::: THE INPUT

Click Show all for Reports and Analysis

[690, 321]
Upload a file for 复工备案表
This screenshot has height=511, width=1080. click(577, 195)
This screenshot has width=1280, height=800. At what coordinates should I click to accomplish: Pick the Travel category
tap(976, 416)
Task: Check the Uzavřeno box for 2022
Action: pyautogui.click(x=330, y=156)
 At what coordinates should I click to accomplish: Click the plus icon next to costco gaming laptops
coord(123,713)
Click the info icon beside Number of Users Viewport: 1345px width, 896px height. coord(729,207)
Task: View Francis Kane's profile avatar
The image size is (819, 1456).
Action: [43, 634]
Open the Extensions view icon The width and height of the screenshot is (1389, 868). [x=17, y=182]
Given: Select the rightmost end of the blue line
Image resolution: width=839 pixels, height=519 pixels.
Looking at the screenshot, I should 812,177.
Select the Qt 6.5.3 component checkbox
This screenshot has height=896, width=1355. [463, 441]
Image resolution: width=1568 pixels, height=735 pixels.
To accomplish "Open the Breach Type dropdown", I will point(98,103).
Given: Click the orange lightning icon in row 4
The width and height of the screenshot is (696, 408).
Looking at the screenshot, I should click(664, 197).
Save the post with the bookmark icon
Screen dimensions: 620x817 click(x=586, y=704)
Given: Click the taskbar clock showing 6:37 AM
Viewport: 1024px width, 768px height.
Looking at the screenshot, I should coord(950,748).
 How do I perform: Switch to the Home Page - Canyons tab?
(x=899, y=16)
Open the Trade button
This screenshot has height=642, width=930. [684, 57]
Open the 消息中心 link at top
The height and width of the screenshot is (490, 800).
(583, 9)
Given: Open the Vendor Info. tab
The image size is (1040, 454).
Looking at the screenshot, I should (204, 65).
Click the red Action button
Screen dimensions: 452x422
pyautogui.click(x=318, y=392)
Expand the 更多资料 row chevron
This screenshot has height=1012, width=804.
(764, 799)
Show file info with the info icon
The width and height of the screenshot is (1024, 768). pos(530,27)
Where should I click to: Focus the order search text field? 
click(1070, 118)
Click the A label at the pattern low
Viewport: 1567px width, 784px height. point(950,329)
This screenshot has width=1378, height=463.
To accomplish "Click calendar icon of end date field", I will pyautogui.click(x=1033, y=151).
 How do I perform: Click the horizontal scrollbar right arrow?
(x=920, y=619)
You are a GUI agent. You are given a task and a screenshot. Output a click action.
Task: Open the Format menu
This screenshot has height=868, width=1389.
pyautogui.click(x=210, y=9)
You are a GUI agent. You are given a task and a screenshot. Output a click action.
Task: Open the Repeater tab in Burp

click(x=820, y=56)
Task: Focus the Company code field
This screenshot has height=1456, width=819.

::::::

WHAT TO PRODUCE ::
Rewrite all of the entries above with every occurrence of "icon" replaced by "symbol", leaving everything else unchanged.

OUTPUT OF THE EXERCISE ::
Click Show all for Reports and Analysis

[690, 321]
Upload a file for 复工备案表
This screenshot has height=511, width=1080. click(577, 195)
This screenshot has width=1280, height=800. At what coordinates should I click to accomplish: Pick the Travel category
tap(976, 416)
Task: Check the Uzavřeno box for 2022
Action: pyautogui.click(x=330, y=156)
 At what coordinates should I click to accomplish: Click the plus symbol next to costco gaming laptops
coord(123,713)
Click the info symbol beside Number of Users Viewport: 1345px width, 896px height. coord(729,207)
Task: View Francis Kane's profile avatar
The image size is (819, 1456).
Action: [43, 634]
Open the Extensions view symbol The width and height of the screenshot is (1389, 868). [x=17, y=182]
Given: Select the rightmost end of the blue line
Image resolution: width=839 pixels, height=519 pixels.
Looking at the screenshot, I should 812,177.
Select the Qt 6.5.3 component checkbox
This screenshot has height=896, width=1355. [463, 441]
Image resolution: width=1568 pixels, height=735 pixels.
To accomplish "Open the Breach Type dropdown", I will point(98,103).
Given: Click the orange lightning symbol in row 4
The width and height of the screenshot is (696, 408).
Looking at the screenshot, I should click(664, 197).
Save the post with the bookmark symbol
Screen dimensions: 620x817 click(x=586, y=704)
Given: Click the taskbar clock showing 6:37 AM
Viewport: 1024px width, 768px height.
Looking at the screenshot, I should coord(950,748).
 How do I perform: Switch to the Home Page - Canyons tab?
(x=899, y=16)
Open the Trade button
This screenshot has height=642, width=930. [684, 57]
Open the 消息中心 link at top
The height and width of the screenshot is (490, 800).
(583, 9)
Given: Open the Vendor Info. tab
The image size is (1040, 454).
Looking at the screenshot, I should (204, 65).
Click the red Action button
Screen dimensions: 452x422
pyautogui.click(x=318, y=392)
Expand the 更多资料 row chevron
This screenshot has height=1012, width=804.
(764, 799)
Show file info with the info symbol
The width and height of the screenshot is (1024, 768). pos(530,27)
Where should I click to: Focus the order search text field? 
click(1070, 118)
Click the A label at the pattern low
Viewport: 1567px width, 784px height. point(950,329)
This screenshot has width=1378, height=463.
To accomplish "Click calendar symbol of end date field", I will pyautogui.click(x=1033, y=151).
 How do I perform: Click the horizontal scrollbar right arrow?
(x=920, y=619)
You are a GUI agent. You are given a task and a screenshot. Output a click action.
Task: Open the Format menu
This screenshot has height=868, width=1389.
pyautogui.click(x=210, y=9)
You are a GUI agent. You are given a task and a screenshot. Output a click action.
Task: Open the Repeater tab in Burp

click(x=820, y=56)
Task: Focus the Company code field
This screenshot has height=1456, width=819.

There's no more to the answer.